They had moved in at Christmas. Now that the snow had melted, she could have her first view of the back garden. Pulling a sweater around her shoulders, Diane stepped onto the back porch careful to avoid slipping on the wet wood. It was a glorious day, the birds in full chorus and the sun poking through the clouds. She leaned her head back to feel the warmth, and there it was. An apple tree, its welcoming arms open just within reach of the porch.
High in the branches, within arms length, was a bird feeder. “Are you going to feed the birds?” said a small voice. Yes, she thought. She’d do it. She would climb up and get the feeder, clean it and fill it with seed.
She clambered unto the porch railing and leaned forward.
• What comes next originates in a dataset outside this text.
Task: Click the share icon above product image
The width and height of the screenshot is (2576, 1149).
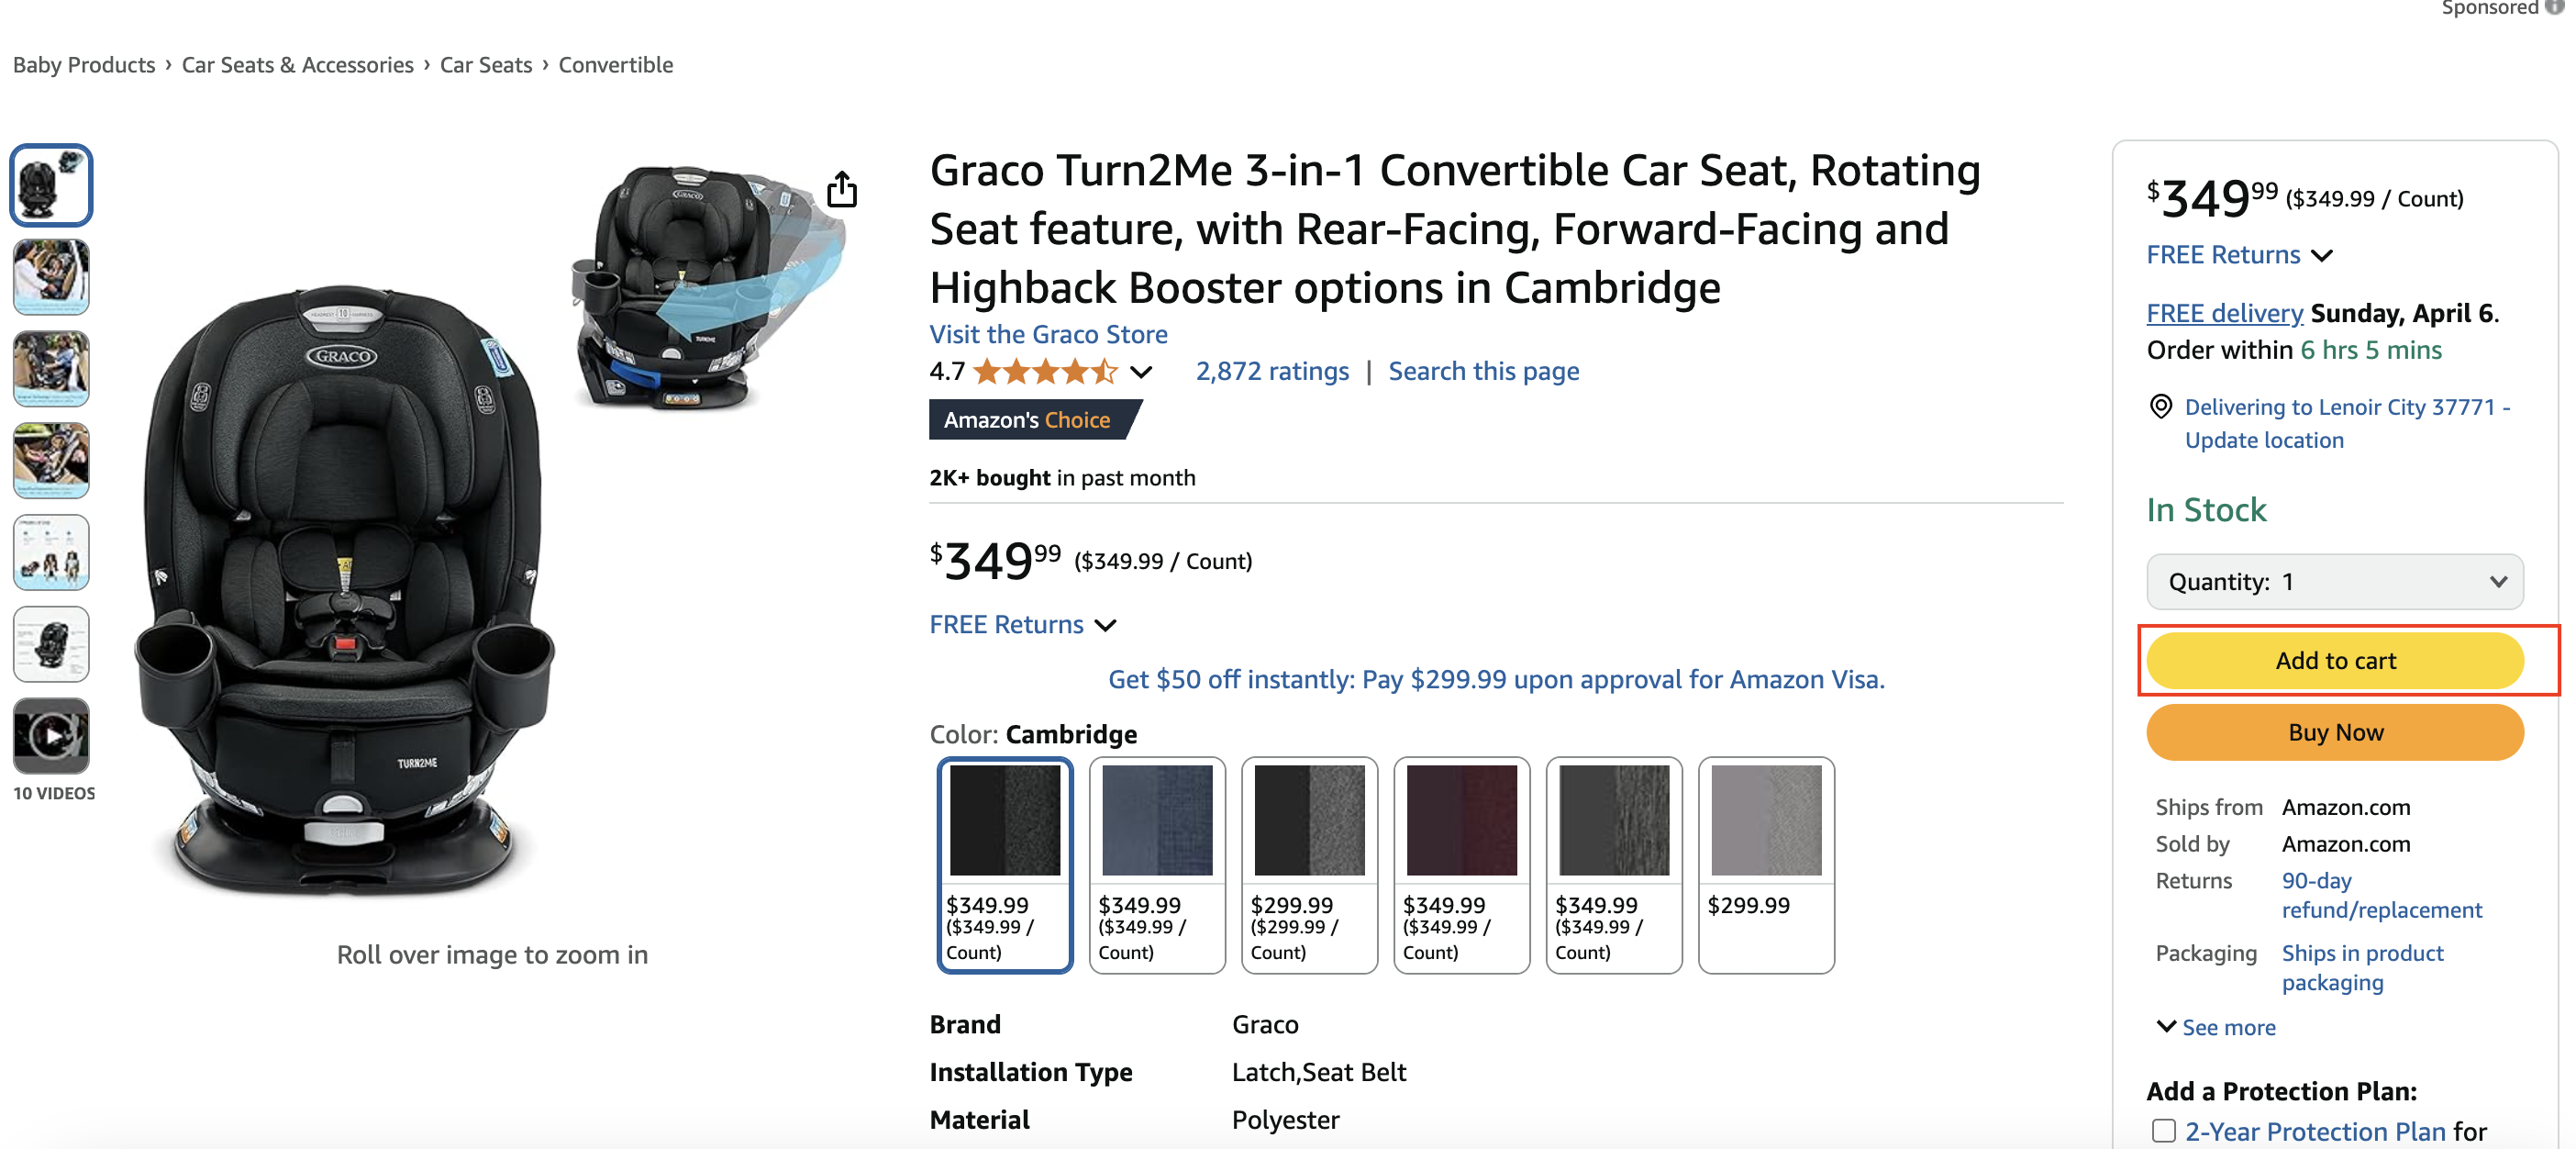Action: coord(842,189)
It was a stretch but the birds were calling “come up” just like the boys in the tree had, and this time the boy was joining in encouragingly.
She hadn’t climbed a tree since she was a child. Before the boy had fallen, climbing trees had been her passion – seeing the world from on high: what power, what wonder. She knew why the boy had climbed the tree in his yard; it was there to climb.
She pulled off her shoes and grabbed the porch post; it would not be difficult. Danny, the name exploded in her mind that was his name – Danny.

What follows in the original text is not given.